I am not aware that the Freemasons hold a registered trademark for the “forget-me-not” symbol. If they don’t, they are open to take a claim in the common law of tort of passing off.

However, yet another ‘forget-me-not-esque’ motif also exists on the Trade Marks Register (and do several similar others too.)

And as it is a prior motif by Landsforeningen LEV, it would be up to Landsforeningen to argue it was sufficiently similar. They would have the right to raise an objection as the Alzheimer’s Society registered their ‘dementia friends’ trademark after their ‘forget-me-not’ symbol.

The Alzheimer’s Society would only have to argue that theirs is sufficiently different because of the words “Dementia Friends”, it’s for a different sector entirely, and in a different colour. And they could easily produce survey data to demonstrate there had been no confusion, one speculates.

But the colour combo is unfortunate!

LEV

But you see what I mean?

It gets unnecessarily corporate, complicated and potentially costly to go down this route.

At worst, this registration of a trademark sends a powerful message to any other smaller dementia charities wishing to promote the concept of friends, in a move not dissimilar to pre-emptive “cybersquatting” for a domain name.

A danger here comes down to what you mean by ‘badge of orgin’.
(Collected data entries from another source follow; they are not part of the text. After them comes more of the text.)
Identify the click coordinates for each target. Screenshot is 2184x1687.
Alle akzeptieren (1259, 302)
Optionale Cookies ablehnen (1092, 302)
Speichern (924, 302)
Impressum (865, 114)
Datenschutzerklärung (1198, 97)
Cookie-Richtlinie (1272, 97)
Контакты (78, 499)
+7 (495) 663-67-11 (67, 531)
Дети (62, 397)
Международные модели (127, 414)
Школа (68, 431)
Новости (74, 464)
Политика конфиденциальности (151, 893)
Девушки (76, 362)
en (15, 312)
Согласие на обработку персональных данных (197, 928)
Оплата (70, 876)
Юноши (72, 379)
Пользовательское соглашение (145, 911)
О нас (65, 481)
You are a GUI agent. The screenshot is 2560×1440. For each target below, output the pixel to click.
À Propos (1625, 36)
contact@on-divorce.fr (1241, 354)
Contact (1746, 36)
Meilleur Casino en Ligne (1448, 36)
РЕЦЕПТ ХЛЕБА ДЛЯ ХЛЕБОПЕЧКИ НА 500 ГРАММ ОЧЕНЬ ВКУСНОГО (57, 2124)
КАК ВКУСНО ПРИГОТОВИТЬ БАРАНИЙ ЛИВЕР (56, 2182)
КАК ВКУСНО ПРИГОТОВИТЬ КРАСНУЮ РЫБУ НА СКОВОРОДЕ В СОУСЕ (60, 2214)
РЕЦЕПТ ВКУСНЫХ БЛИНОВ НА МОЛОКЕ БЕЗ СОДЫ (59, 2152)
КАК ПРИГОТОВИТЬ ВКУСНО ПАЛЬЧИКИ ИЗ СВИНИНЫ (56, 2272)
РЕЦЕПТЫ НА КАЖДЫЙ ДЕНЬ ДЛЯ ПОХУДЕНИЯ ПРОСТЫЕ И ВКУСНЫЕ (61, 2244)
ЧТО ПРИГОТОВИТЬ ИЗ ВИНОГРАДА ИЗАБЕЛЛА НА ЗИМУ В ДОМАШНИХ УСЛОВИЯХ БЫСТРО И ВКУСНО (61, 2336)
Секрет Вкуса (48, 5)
People may think that the Alzheimer’s Society is the sole origin of the idea of friends in dementia, where as I’ve described it comes from a number of sources which have acted rather in parallel, or in a collaborative manner.

On the other hand, it is perfectly reasonable for the Alzheimer’s Society to wish to protect strongly their emblem, in case a competitor tries to copy it in such a way a member of the public might get confused with that precise initiative in which the Alzheimer’s Society have presumably invested quite a lot of time, money and effort.

But we are perhaps taking a leaf now out of the US “competition” book, which caused the market in the NHS in England to be turbo-boosted through the ill-fated “section 75″ and associated Regulations.

In the U.S. non-profit sector, there has been a growing problem with the phenomenon of ‘brandjacking’.

A guest blogpost here describes how the Christmas SPIRIT Foundation accidentally discovered an industry competitor “had created a copycat ripoff of our TweetUp4Troops effort to generate support for the Foundation’s Trees for Troops program”.

Indeed, in the article, the author describes:

“To engage more consumers in the program and to generate financial support for Trees for Troops, the Foundation created and organized TweetUp4Troops events to be held during Veterans Day Week (Nov 7-14). As part of the campaign, the Foundation created a TweetUp4Troops group site, web site and Twitter handle.”

Charities are able  to register a trademark, particularly if they have the funds, a visually attractive and distinctive emblem such that any infringer can take be taken to court, for an injunction or damages (for example).

But is this actually how we want charities to operate, the income source of which includes people who have given up money to further a cause very personal to them?

It is sad that certain charities are tending to work in increasingly corporate ways, with a good understanding of the application of the commercial and corporate law, to secure competitive advantage in an intensely difficult market.

The Alzheimer’s Society clearly has a head start in marketing their ‘Dementia Friends’ initiative, through their badges which can be worn by MPs in parliament.

It also has a very powerful strategic partnership with the Department of Health in promoting the Prime Minister’s Dementia Challenge.

While there is clearly a need for the Alzheimer’s Society to protect their brand in ‘Dementia Friends’, there is a difficult balance to be enforced to make sure that this does not impede smaller entrants to the market of fundraising.

This is especially critical given how difficult it has been for smaller charities and community interest groups involved in dementia to keep going, despite of or because of the Prime Minister’s Challenge.

[Many thanks to C.R. for a discussion of the meanings of an emblem discussed in this blogpost.]

Corrigendum

I incorrectly referred to a ‘Torbay Ostrich’ in an earlier published version of this blogpost. This, of course, doesn’t exist. I was sent however kindly a possible sighting of it.